The Network Professional Association (NPA), established in 1991, is a non-profit professional association dedicated to supporting computer IT/Network professionals, who share the common core pillars of Career Growth, Professional Development and Ethical Integrity.

==Description==
As of 2018, the NPA has evolved its structure and no longer maintains local chapters. Instead, it focuses on providing a range of benefits to its members, including a certificate of membership, quarterly journal publications, and various opportunities for professional development and networking. The association encourages members to contribute articles to the Network Professional Journal (NPJ), addressing topics such as the advancement of professionalism for CNPs, philosophical or standards-based technical discussions, and technical reference guides.

===Certified Network Professional Program===

CNP logo

The NPA is known for offering the Certified Network Professional (CNP) designation, introduced in 1994 to fill the void of a professional designation for IT networking practitioners. In October 2005, the CNP underwent significant updates, reflecting the NPA's commitment to setting standards within the IT networking profession. The association, relying on the volunteer efforts of its members, actively maintains the code of ethics and accountability for the profession.

===Awards===
The Network Professional Association announced Awards for Professionalism in 2002. The Distinguished Fellows membership class recognizes sustained lifelong excellence in the field. The NPA received support for the awards from many partners, Network Computing magazine, Network World Magazine, Interop, National Seminars, Pearson Technology Group, Microsoft, and Novell. Award recipients are recognized for valuable contributions, their continued focus on computer networking and professionalism, and the respect of their peers. An international industry pane of judges reviews submissions and make recommendations for recognition. The awards are presented at the Interop Las Vegas trade show each year.

===Other programs===
The Network Professional Journal (NPJ) is a publishing service to and for network professionals. NPA members author articles relevant to the industry. Accepted technical content deals with the advancement of professionalism for the CNP, philosophical or standards based technical discussion, or technical reference guides.

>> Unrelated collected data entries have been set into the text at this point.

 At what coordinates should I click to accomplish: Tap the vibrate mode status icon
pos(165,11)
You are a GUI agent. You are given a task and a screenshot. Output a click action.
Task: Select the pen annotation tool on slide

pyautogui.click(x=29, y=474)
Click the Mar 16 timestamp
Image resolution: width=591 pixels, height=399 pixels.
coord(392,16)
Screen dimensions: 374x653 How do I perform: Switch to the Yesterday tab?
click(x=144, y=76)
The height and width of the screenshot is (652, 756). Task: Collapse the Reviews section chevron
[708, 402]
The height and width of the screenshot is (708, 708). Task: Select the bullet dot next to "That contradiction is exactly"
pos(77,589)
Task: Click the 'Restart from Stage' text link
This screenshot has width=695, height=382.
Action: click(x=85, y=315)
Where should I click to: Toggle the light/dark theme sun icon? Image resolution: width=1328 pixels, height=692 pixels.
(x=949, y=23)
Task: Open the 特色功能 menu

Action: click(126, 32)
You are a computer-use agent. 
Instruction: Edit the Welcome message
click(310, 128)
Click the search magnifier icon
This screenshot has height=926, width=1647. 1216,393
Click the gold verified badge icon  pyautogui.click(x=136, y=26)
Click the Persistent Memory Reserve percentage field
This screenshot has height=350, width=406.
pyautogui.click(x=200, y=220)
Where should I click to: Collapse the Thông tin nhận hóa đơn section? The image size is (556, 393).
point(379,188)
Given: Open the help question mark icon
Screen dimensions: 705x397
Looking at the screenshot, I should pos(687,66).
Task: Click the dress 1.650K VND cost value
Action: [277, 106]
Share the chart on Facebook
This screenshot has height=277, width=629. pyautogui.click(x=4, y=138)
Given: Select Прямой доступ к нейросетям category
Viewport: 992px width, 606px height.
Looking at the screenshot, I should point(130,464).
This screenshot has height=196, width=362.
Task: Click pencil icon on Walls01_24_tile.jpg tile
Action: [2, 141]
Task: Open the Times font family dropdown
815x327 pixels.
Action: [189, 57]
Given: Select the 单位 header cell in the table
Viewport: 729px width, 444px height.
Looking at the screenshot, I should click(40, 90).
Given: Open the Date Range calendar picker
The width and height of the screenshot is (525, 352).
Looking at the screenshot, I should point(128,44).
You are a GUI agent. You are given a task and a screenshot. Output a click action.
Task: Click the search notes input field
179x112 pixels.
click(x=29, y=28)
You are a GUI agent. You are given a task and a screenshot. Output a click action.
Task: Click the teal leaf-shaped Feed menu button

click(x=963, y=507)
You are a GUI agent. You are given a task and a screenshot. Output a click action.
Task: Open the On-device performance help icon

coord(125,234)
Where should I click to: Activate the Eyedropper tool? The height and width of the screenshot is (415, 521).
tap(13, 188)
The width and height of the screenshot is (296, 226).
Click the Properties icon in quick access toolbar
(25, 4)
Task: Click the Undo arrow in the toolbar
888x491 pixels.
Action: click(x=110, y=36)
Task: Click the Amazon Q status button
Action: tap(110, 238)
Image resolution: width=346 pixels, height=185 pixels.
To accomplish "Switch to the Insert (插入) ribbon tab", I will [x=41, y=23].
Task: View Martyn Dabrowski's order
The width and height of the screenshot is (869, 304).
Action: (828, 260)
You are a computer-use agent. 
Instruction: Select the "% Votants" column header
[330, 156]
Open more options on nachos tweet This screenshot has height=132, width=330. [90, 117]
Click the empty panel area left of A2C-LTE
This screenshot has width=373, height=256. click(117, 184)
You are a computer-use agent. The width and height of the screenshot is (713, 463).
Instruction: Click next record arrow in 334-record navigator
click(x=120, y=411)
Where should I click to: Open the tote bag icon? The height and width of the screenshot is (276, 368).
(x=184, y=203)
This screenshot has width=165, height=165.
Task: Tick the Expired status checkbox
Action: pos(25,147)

The NPA provides event promotion for network computing professionals. NPA members enjoy discounts on access, exhibition space and sponsorship packages, and conference passes. Conferences and events include: 1992 Hands on Technology Labs staged at NetWorld; NPA’s Integrate Conferences 1996–98;--and since 2002: IT Roadmap; Virtualization Executive Forum; e-Financial WorldExpo; Government & Health Technologies Forums; NetWorld+Interop; LinuxWorld Canada; Desktop Summit; Business Information Security; IT Program Management Office Best Practices; Networking Decisions Conference; National Cyber Security Awareness Month; INBOX; Enterprise Messaging Decisions; PlanetStorage; Wireless & Mobile WorldExpo; Data Protection Summit.

NPA provides affinity programs and co-operative programs with other industry groups. Some include: Working Advantage; Health Card Program; Pearson Technology Bookstore; Credit Card & Training Discounts; Software / Products; Insurance Brokerage Services; e-Store; Education/Training Loans.